Assignment:
After reading the entries below, copy word for word the lines from the first through the line containing "Screen dimensions: 1874x882", and stop there.
+++++
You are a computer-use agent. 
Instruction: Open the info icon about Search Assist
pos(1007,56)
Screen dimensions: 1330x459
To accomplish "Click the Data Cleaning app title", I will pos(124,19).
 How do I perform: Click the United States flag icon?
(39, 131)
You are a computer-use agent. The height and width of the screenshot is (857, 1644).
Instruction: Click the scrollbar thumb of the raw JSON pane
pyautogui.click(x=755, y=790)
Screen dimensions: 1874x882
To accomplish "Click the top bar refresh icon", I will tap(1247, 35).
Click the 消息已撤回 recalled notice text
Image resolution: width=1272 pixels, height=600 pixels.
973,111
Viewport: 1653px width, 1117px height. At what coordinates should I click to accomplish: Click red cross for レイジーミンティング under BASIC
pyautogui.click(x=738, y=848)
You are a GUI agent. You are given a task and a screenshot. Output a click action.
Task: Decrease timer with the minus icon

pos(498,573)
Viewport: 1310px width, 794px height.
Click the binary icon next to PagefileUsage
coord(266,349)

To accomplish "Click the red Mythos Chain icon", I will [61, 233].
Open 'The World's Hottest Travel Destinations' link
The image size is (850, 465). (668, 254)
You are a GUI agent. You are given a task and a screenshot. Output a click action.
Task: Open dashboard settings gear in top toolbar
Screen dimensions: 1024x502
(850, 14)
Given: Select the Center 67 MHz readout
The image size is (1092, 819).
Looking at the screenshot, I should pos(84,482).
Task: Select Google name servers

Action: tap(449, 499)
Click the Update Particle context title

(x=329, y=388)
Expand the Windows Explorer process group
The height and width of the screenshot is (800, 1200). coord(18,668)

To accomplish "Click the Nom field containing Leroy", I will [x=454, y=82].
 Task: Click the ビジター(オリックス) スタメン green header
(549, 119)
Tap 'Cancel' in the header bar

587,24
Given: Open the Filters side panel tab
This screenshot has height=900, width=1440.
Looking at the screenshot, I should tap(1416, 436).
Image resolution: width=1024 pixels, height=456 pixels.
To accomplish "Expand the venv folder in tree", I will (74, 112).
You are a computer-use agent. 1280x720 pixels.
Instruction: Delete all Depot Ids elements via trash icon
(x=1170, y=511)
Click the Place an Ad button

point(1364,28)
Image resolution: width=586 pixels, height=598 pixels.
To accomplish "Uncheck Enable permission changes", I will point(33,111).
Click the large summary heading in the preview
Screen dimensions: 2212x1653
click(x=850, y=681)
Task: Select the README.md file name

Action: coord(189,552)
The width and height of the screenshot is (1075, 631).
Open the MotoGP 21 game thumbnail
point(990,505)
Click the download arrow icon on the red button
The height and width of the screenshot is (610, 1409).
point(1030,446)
+++++
Answer space:
You are a computer-use agent. 
Instruction: Open the info icon about Search Assist
pos(1007,56)
Screen dimensions: 1330x459
To accomplish "Click the Data Cleaning app title", I will pos(124,19).
 How do I perform: Click the United States flag icon?
(39, 131)
You are a computer-use agent. The height and width of the screenshot is (857, 1644).
Instruction: Click the scrollbar thumb of the raw JSON pane
pyautogui.click(x=755, y=790)
Screen dimensions: 1874x882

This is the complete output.